Singapore acquiesced to a final extension, until December 31.
Now, about two weeks before the deadline, Malaysia has decided to go it alone.
“Malaysia will need to compensate Singapore with a payment of S$104.67 million. It must be paid by December 31,” the source said.
The sum is less than half of the S$250 million quoted recently by Free Malaysia Today as the price to scrap the deal inked with Singapore.
Solo, Malaysia expects to pay around RM65 billion for the HSR, excluding the trains, said the source.
The HSR main terminal will be in Bandar Malaysia in the capital city. Iskandar Puteri, Ayer Itam, Pagoh, Ayer Keroh and Seremban will each house a station.
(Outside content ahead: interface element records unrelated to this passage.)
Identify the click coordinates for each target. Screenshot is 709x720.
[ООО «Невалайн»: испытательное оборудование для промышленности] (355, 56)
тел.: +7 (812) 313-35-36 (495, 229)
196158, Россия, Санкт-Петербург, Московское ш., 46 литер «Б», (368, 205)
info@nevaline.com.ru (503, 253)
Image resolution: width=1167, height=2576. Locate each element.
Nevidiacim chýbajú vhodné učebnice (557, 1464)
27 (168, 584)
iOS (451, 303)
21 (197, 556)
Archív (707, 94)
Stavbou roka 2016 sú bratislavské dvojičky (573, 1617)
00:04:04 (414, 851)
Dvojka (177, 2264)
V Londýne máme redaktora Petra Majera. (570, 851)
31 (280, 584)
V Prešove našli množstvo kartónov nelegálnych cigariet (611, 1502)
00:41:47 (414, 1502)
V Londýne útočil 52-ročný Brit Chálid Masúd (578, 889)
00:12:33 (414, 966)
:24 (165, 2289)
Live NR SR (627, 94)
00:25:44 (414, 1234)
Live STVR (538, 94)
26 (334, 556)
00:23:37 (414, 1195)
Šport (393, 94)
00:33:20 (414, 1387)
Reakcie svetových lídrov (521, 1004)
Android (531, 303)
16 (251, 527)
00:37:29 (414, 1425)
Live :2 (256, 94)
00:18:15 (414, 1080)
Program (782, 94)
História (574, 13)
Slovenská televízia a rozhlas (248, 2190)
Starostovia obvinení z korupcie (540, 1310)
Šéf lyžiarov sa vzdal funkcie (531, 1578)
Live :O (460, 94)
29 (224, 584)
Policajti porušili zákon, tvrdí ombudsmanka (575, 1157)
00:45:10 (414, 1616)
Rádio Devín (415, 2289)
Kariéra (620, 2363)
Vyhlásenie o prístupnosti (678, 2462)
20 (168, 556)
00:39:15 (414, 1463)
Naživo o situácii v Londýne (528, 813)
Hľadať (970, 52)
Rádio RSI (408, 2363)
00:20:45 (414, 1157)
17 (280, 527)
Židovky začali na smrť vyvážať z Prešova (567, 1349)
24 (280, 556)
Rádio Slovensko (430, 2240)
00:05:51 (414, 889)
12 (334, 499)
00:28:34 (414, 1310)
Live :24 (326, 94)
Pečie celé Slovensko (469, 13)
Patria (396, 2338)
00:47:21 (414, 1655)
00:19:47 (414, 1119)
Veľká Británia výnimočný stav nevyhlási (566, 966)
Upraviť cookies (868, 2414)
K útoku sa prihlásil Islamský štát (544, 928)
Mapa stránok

The source said Malaysia had asked to build a HSR station at the Senai International Airport, near Johor Baru, which Singapore had perceived as a threat to its aviation industry.
Singapore rejected the request, said the source, but Malaysia should be entitled to decide where to build the stations .
The cabinet also decided to let the Transport Ministry have oversight over the HSR project, taking over from Minister in the Prime Minister’s Department Mustapa Mohamed.
The 350km rail system linking KL to Johor Baru will cut overland travel time between the two cities to 90 minutes.
It was to have crossed the Johor Straits into Singapore via a bridge near the Second Link.
The new targeted completion date is 2029 while the number of expected passengers has been revised downwards to 4.2 million.
It was previously projected that 8.4 million people would take the HSR in 2031. By 2041, the rail line is expected to serve 17.7 million passengers.
The HSR is envisioned as part of the Pan-Asia Railway that departs from Kunming, China.
It will eventually connect to Thailand where it will become part of the larger Trans-Asian Railway that connects the Far East to Europe.